Soon he started playing like Moneymaker, often bluffing Rose out of big pots.

"I just really like the way Chris plays and the way he talks to people when he plays," said Hobbs. "That's how I like to play."

As chance would have it, Rose has a close friend who is the Head Floor Supervisor for the World Series of Poker. She told her friend, Charlie Ciresi, about Hobbs and what poker had done to help him recover. The story made its way to Moneymaker, who decided to pay a visit to Cardinal Hill after the 2007 WSOP.

"He really didn't want much, just an autograph, and it really reached out to me hearing about how bad his luck has been," said Moneymaker.

"Poker meant the world to him. It was really all he could do, plus he's from pretty much next to my hometown. After meeting him, you know he's really the nicest guy in the world.
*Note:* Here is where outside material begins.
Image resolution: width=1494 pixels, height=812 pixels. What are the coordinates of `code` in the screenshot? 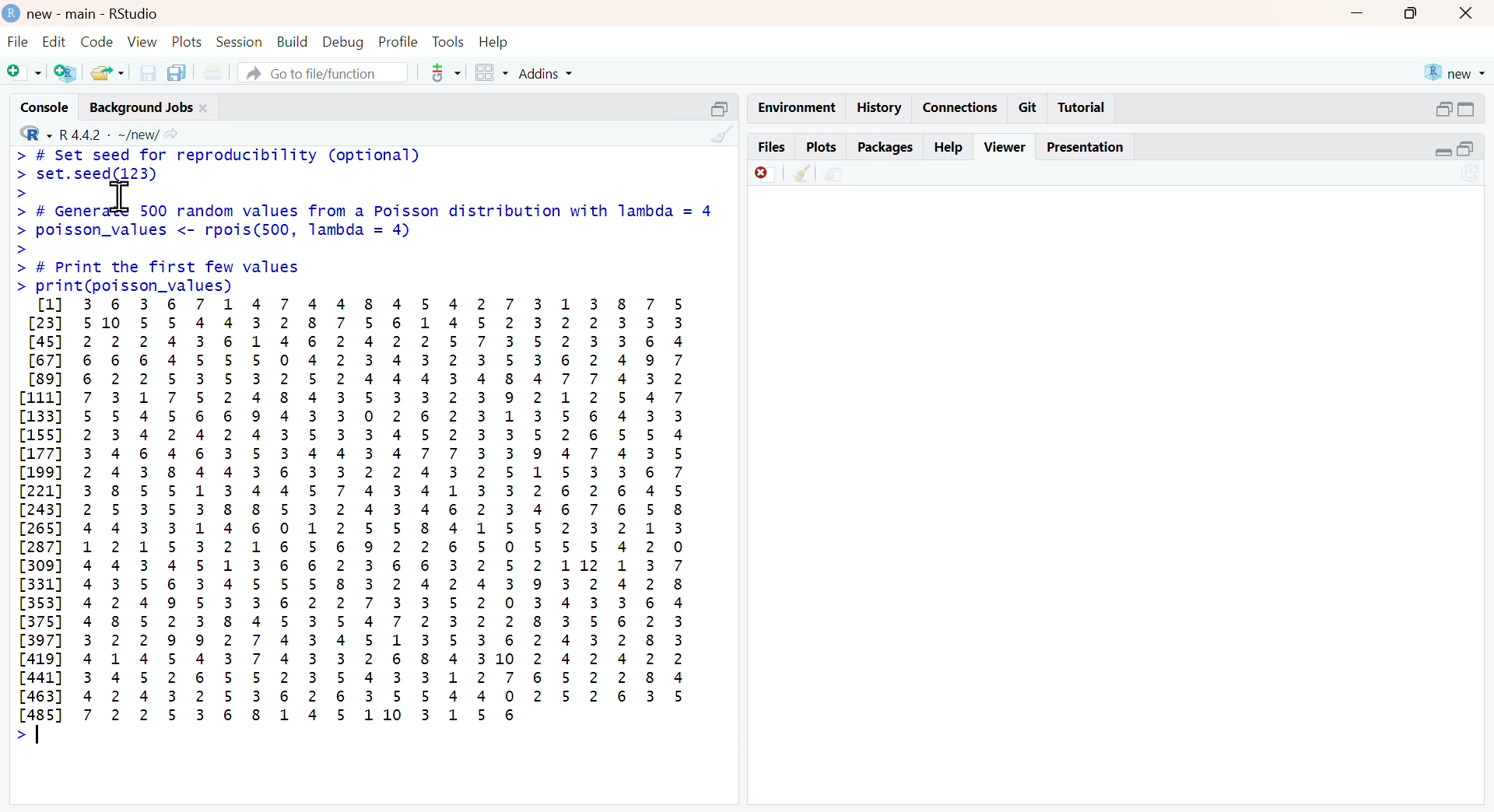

He's just had a really rough run of it."

Before he left the hospital, Moneymaker made Hobbs an offer.

"Get better," said Moneymaker, "and I'll fly you out to Las Vegas to watch me in the 2008 WSOP."
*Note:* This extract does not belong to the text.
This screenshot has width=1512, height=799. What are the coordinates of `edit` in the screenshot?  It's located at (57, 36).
That was all the inspiration Hobbs needed. His rehabilitation went beyond anybody's expectations and against all odds. He's even walking again.

"As an occupational therapist, you struggle when you your patients struggle and you rejoice when they rejoice," said Rose. "Just seeing what a difference [his relationship with Chris] has made in Donald, how it contributed to his state of mind and progress, it's just been an amazing experience."

True to his word, Moneymaker is not only making good on his promise; his sponsor PokerStars has flown Hobbs, his brother and Rose to Vegas for the World Series of Poker Main Event.

However, it's not just to watch Moneymaker. Hobbs is actually going to play in the $10,000 Main Event.

"It feels fantastic to have Donald down here," said Moneymaker. "I am more nervous for him than I am for me going into the World Series. It's a once-in-a-lifetime opportunity for him and he's as excited as can be. I want him to do better than me."

Hobbs and a number of online qualifiers are going to take a crash course in poker from Moneymaker before making the media rounds to raise awareness of and money for hemophilia. They even have a press conference booked at the Lounge in the Palms hotel at 4:30 p.m. today.

But even though his friends say he's a bit starstruck, the spotlight doesn't seem to matter much to Hobbs. He's just happy to be healthy enough to hang out with his new buddy.

"Words can't explain Chris," said Hobbs. "Chris is awesome. He's done way more than I could ever ask him to do. It was crazy when he showed up to see me last year but this is something else. I'm pretty happy."

And how about his shot at the Main Event money? Hobbs says Moneymaker is teaching him a few tricks, but he's going to keep those close to his chest for now and just try to stay in the tournament as long as he can.

"I'm gonna do as much as I can in the next three days to get him up to speed," Moneymaker vowed.

"To give him the opportunity to come out here and experience the World Series, it's awesome for me, too. I start on Saturday and he starts on Sunday. He's gonna watch me on Saturday and I'm going to watch him on Sunday. I am trying to cram 10 years of poker into him in three days. Hopefully when the day comes, he's going to forget everything and just have fun."